Study Shows Buying Luxury Items Makes Us Miserable

Laura Lee
Feb 08, 2020

It is an easy assumption to make that buying luxurious things would make someone feel like a million dollars. But the truth is quite the opposite. Let’s admit it, shopping has the power to make you feel better. There’s no better feeling than getting a compliment on a brand new shiny object. We believe to some subconscious extent that buying items will improve our lives. More times than not, indulging in a new fancy thing will spark some satisfaction before ultimately fading rather quickly. According to research from Boston College and Harvard Business School, the psychological effects of buying something fancy are often neither positive nor neutral. For most people, owning luxury items actually makes us feel bad.

Nailya Ordabayeva, study author and associate professor of marketing at Boston COllege’s Carroll School of Management says that previous research supports the idea that luxury is appealing to consumers “because it promises status and confidence.” She continues, “But there has been limited research on how consumers actually feel when they consume luxury products, and we were interested in figuring out whether or not this confidence boost that’s promised by luxury in fact materializes, or are there unexpected consequences of indulging in luxury for consumers?”

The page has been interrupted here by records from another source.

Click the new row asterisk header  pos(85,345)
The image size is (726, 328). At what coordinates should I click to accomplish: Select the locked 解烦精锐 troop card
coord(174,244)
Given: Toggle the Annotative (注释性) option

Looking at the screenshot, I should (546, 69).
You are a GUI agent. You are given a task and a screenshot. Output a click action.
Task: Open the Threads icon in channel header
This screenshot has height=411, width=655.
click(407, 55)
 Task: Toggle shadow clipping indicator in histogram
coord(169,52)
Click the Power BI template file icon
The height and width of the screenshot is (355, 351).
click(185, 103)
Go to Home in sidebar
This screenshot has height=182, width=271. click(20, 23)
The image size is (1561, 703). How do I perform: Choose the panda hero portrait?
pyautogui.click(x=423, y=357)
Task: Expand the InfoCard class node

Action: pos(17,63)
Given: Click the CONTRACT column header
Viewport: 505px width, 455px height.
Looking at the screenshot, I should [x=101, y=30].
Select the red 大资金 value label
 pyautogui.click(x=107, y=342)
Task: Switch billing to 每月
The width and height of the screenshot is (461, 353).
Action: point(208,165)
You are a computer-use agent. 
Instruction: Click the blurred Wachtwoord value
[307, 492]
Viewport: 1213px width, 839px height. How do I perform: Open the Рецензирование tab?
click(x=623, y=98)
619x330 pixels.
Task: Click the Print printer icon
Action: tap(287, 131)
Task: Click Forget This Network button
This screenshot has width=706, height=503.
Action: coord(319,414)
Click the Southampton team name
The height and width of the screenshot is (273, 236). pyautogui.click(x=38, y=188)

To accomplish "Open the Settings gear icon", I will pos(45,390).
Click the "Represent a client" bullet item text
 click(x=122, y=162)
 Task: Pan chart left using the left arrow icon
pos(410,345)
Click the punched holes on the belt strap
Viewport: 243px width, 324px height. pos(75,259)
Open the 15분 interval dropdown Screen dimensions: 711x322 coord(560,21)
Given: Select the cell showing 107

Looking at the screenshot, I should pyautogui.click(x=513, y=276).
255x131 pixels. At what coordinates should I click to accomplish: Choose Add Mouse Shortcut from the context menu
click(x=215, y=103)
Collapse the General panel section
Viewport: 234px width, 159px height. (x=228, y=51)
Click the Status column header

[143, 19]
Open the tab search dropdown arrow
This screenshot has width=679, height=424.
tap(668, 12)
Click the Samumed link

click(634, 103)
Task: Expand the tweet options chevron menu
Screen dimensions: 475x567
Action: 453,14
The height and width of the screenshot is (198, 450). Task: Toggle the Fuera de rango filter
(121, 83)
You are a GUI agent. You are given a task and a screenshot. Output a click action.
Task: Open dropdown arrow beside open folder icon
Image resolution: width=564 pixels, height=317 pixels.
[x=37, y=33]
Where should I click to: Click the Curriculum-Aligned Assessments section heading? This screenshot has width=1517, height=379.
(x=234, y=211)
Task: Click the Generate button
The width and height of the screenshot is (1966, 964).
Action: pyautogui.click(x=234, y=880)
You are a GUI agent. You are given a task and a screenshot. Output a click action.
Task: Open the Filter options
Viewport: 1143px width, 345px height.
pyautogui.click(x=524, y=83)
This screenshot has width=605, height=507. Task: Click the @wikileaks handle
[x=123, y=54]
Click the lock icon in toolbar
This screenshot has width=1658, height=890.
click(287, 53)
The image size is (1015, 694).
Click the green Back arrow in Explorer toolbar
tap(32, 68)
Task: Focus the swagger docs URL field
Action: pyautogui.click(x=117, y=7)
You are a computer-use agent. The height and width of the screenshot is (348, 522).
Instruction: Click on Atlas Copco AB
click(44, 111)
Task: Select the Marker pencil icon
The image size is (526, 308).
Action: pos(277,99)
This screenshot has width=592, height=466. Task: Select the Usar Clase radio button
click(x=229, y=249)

Cup of coffee in a glass mug sitting on top of a stack of exclusive lifestyle magazines

Via Reshot

Ordabayeva said that consumers’ who purchased something nice experienced a “dissonance between what luxury represents and who they truly are. And that generated what we call the impostor syndrome of luxury consumption.” Two-thirds of all 1,000 research subjects (regardless of income level) felt that buying a luxury item made them feel “inauthentic” and it didn’t match their true identity. Ordabayeve says even luxury products purchased for use in private like skincare made consumers feel this way. Even luxury items bought on sale. If you find the opposite is true for you, there’s a reason behind that. Ordabayeva says “an inherent sense of psychological entitlement” might make you feel less of the impostor syndrome. “We found people who feel inherently entitled, who felt they deserve the best things in life, were the only group of individuals with lower feelings of inauthenticity” regarding their luxury purchases, says Ordabayeva.